» Problem:
Retype all of the lines below without altering a single character.

Text and element pointing records
* begin *

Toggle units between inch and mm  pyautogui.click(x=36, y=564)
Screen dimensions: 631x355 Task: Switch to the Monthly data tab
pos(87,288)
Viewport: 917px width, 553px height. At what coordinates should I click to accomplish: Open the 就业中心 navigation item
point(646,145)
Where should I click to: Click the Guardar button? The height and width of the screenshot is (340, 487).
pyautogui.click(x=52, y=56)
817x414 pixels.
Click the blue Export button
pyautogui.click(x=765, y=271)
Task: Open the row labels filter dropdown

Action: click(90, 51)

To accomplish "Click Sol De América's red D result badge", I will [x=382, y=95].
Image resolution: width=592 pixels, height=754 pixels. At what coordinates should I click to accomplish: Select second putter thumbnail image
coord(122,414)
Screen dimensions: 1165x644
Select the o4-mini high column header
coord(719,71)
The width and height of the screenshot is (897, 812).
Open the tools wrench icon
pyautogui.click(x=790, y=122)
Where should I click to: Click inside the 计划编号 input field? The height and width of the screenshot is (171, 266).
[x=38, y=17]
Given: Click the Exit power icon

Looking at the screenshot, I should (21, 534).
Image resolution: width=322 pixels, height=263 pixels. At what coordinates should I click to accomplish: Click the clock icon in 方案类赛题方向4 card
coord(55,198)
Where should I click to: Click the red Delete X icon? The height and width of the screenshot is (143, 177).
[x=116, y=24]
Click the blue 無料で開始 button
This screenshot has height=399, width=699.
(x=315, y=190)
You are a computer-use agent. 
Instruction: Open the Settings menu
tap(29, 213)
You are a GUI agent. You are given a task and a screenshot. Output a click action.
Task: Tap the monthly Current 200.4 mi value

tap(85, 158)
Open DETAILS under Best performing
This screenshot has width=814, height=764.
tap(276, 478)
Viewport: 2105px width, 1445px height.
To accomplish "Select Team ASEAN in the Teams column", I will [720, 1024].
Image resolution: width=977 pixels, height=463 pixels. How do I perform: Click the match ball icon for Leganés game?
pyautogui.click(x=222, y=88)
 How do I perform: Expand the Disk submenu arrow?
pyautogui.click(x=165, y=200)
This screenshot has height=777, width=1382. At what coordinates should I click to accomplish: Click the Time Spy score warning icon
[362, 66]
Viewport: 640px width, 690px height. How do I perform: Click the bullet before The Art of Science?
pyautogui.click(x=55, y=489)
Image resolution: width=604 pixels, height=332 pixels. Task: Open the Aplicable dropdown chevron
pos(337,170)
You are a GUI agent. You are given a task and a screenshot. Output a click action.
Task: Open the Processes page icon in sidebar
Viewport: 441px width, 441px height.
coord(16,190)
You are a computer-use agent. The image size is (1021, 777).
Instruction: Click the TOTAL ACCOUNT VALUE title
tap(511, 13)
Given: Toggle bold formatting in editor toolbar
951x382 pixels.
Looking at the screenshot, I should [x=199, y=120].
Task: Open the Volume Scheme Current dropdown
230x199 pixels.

* end *

» Problem solution:
Toggle units between inch and mm  pyautogui.click(x=36, y=564)
Screen dimensions: 631x355 Task: Switch to the Monthly data tab
pos(87,288)
Viewport: 917px width, 553px height. At what coordinates should I click to accomplish: Open the 就业中心 navigation item
point(646,145)
Where should I click to: Click the Guardar button? The height and width of the screenshot is (340, 487).
pyautogui.click(x=52, y=56)
817x414 pixels.
Click the blue Export button
pyautogui.click(x=765, y=271)
Task: Open the row labels filter dropdown

Action: click(90, 51)

To accomplish "Click Sol De América's red D result badge", I will [x=382, y=95].
Image resolution: width=592 pixels, height=754 pixels. At what coordinates should I click to accomplish: Select second putter thumbnail image
coord(122,414)
Screen dimensions: 1165x644
Select the o4-mini high column header
coord(719,71)
The width and height of the screenshot is (897, 812).
Open the tools wrench icon
pyautogui.click(x=790, y=122)
Where should I click to: Click inside the 计划编号 input field? The height and width of the screenshot is (171, 266).
[x=38, y=17]
Given: Click the Exit power icon

Looking at the screenshot, I should (21, 534).
Image resolution: width=322 pixels, height=263 pixels. At what coordinates should I click to accomplish: Click the clock icon in 方案类赛题方向4 card
coord(55,198)
Where should I click to: Click the red Delete X icon? The height and width of the screenshot is (143, 177).
[x=116, y=24]
Click the blue 無料で開始 button
This screenshot has height=399, width=699.
(x=315, y=190)
You are a computer-use agent. 
Instruction: Open the Settings menu
tap(29, 213)
You are a GUI agent. You are given a task and a screenshot. Output a click action.
Task: Tap the monthly Current 200.4 mi value

tap(85, 158)
Open DETAILS under Best performing
This screenshot has width=814, height=764.
tap(276, 478)
Viewport: 2105px width, 1445px height.
To accomplish "Select Team ASEAN in the Teams column", I will [720, 1024].
Image resolution: width=977 pixels, height=463 pixels. How do I perform: Click the match ball icon for Leganés game?
pyautogui.click(x=222, y=88)
 How do I perform: Expand the Disk submenu arrow?
pyautogui.click(x=165, y=200)
This screenshot has height=777, width=1382. At what coordinates should I click to accomplish: Click the Time Spy score warning icon
[362, 66]
Viewport: 640px width, 690px height. How do I perform: Click the bullet before The Art of Science?
pyautogui.click(x=55, y=489)
Image resolution: width=604 pixels, height=332 pixels. Task: Open the Aplicable dropdown chevron
pos(337,170)
You are a GUI agent. You are given a task and a screenshot. Output a click action.
Task: Open the Processes page icon in sidebar
Viewport: 441px width, 441px height.
coord(16,190)
You are a computer-use agent. The image size is (1021, 777).
Instruction: Click the TOTAL ACCOUNT VALUE title
tap(511, 13)
Given: Toggle bold formatting in editor toolbar
951x382 pixels.
Looking at the screenshot, I should [x=199, y=120].
Task: Open the Volume Scheme Current dropdown
230x199 pixels.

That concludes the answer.